W całej Europie był wyśmiewany. Żadna świnia nie chciała mieć z nim do czynienia. A teraz ta orgia poruszenia, również wśród naszych dziennikarzy – tymi słowami wspomina polskiego prezydenta niemiecki komik Urban Priol. Publiczność w studiu zanosi się śmiechem i bije brawo, podał Newsweek. W najnowszym odcinku programu satyrycznego „Neues aus der Anstalt” niemiecki komik Urban Priol nawiązuje do temat katastrofy polskiego samolotu prezydenckiego w Smoleńsku. W pewnym momencie krytykuje różne hipotezy dotyczące przyczyn tej tragedii. Następnie odgrywa miniscenkę rozgrywającą się na pokładzie samolotu tuż przed katastrofą. Jako pilot informuje, że widoczność jest zła, i pyta, czy ma lądować w Mińsku. Zaraz potem jako Lech Kaczyński twardo rozkazuje: „Lądujecie tu, natychmiast, to rozkaz. Jestem prezydentem!”. Następnie sugeruje jeszcze, że gdyby w podobnym wypadku lotniczym zginęła cała niemiecka elita, ludzie odetchnęliby z ulgą.

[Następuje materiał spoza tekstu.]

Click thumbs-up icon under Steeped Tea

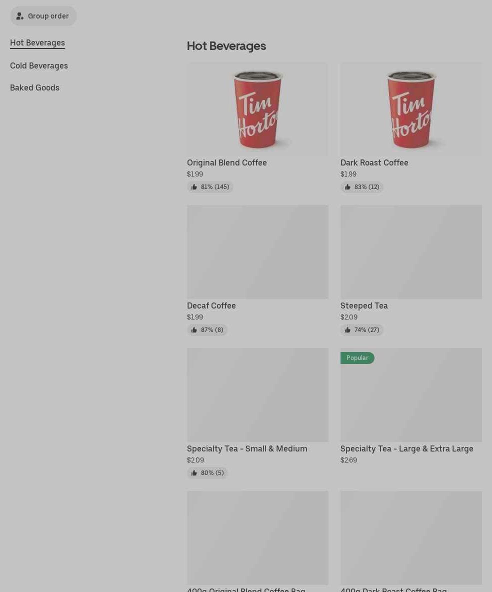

– Gdyby u nas rozbił się wiceminister spraw zagranicznych, wielu pytałoby: Dlaczego nie spotkało to jego przełożonego? – przekonuje. To aluzja do wyśmiewanego często szefa niemieckiej dyplomacji Guido Westerwellego. Priol zapewnia też, że nikt w Niemczech nie żałowałby śmierci chciwych bankierów ani księży pedofilów.
Kontrowersyjny odcinek „Neues aus der Anstalt” został po raz pierwszy wyemitowany w ZDF, drugim kanale niemieckiej telewizji publicznej, we wtorek, a następnie powtórzony w sobotę stacjach tematycznych ZDF Infokanal i ZDF Theaterkanal. Przypomnijmy, że to nie pierwszy niesmaczny żart z katastrofy polskiego samolotu prezydenckiego w Smoleńsku zamieszczony przez zagraniczne media. Jedna z belgijskich gazet opublikowała bowiem rysunek pokazujący przewróconego orła na tle biało-czerwonej flagi wraz z napisem „Orzeł wylądował” (więcej). Przeciwko tej grafice zaprotestowali polscy eurodeputowani i ambasador RP w Belgii.